QC court tells Parojinog to start presenting evidence
MANILA, Philippines — The Quezon City Regional Trial Court has refused to dismiss the drug case against former Ozamiz City Vice Mayor Nova Princess Parojinog.
In a 67-page ruling, the QCRTC Branch 228 dismissed the demurrer to evidence filed by Parojinog, a setback that will compel her to counter the allegations made by the prosecution by presenting her own evidence.
A demurrer to evidence is in effect a motion to dismiss filed by the accused after the prosecution finished its presentation of evidence.
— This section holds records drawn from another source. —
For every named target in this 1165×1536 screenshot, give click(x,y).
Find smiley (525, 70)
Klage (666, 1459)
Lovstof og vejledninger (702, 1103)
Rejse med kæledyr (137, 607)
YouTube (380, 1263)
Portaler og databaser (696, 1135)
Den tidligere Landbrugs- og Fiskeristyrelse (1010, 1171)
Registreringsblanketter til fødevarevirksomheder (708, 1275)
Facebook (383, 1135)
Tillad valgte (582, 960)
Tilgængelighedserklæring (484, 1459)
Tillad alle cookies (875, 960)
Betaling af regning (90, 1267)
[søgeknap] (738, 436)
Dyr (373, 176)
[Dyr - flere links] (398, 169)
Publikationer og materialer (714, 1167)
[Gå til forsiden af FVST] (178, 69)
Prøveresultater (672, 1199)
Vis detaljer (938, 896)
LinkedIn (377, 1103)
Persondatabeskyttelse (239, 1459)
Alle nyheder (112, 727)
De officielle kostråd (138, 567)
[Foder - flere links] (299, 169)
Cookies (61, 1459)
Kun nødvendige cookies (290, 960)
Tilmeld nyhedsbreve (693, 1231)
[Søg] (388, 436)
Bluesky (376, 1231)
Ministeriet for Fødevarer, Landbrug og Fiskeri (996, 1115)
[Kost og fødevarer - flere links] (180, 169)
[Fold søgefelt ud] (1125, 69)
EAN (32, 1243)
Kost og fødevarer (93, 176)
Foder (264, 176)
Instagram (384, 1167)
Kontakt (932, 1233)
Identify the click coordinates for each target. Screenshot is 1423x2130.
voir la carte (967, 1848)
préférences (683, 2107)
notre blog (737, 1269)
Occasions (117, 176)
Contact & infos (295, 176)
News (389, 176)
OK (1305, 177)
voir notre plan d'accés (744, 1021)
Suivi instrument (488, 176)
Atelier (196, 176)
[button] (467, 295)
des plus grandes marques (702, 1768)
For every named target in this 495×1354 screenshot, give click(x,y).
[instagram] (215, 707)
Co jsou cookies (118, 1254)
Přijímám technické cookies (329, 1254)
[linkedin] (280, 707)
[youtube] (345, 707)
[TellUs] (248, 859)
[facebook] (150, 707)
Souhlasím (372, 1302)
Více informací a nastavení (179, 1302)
The demurrer is anchored on the ground that the evidence presented by the prosecution is insufficient.
In her plea, she cited numerous irregularities as the basis for seeking the dismissal of the cases.
Prior to the implementation of the search warrant in her house, Parojinog said the advance security team already entered her house and stayed at her house, “thereby compromising and invalidating the entire search and seizure operations conducted by the police.”
But the court, in its ruling, said there is no proof that the presence of the advance team inside the house has compromised the search and seizure operations conducted by the police.
“Absent proof that the presence of the advance team in the house of the accused gave the police officers and opportunity to plant evidence as to the defense claims, the Court has no basis to conclude that the search warrant was not properly implemented,” read the ruling of Presiding Judge Mitushealla R. Manzanero-Casiño.
The court added that the prosecution was also able to produce a video of the search warrant being read to Parojinog.
On the argument that the chain of custody was broken, the court said: “The Supreme Court has applied the presumption that the policemen performed their official duties regularly and in order to overcome this presumption, the accused must show that there was bad faith or improper motive on the part of the policemen or that the confiscated items have tampered.”
In this case, the court said with the testimonial and documentary evidence presented by the prosecutors, it would be premature “to conclude that the prosecution’s evidence failed to establish the commission of the crime charged and that the accused appears to be the perpetrator.”
At this point, the court said, it “cannot make a categorical pronouncement that the guilt of the accused has not been proven beyond a reasonable doubt.”
The court said it would be best for the accused to present her evidence.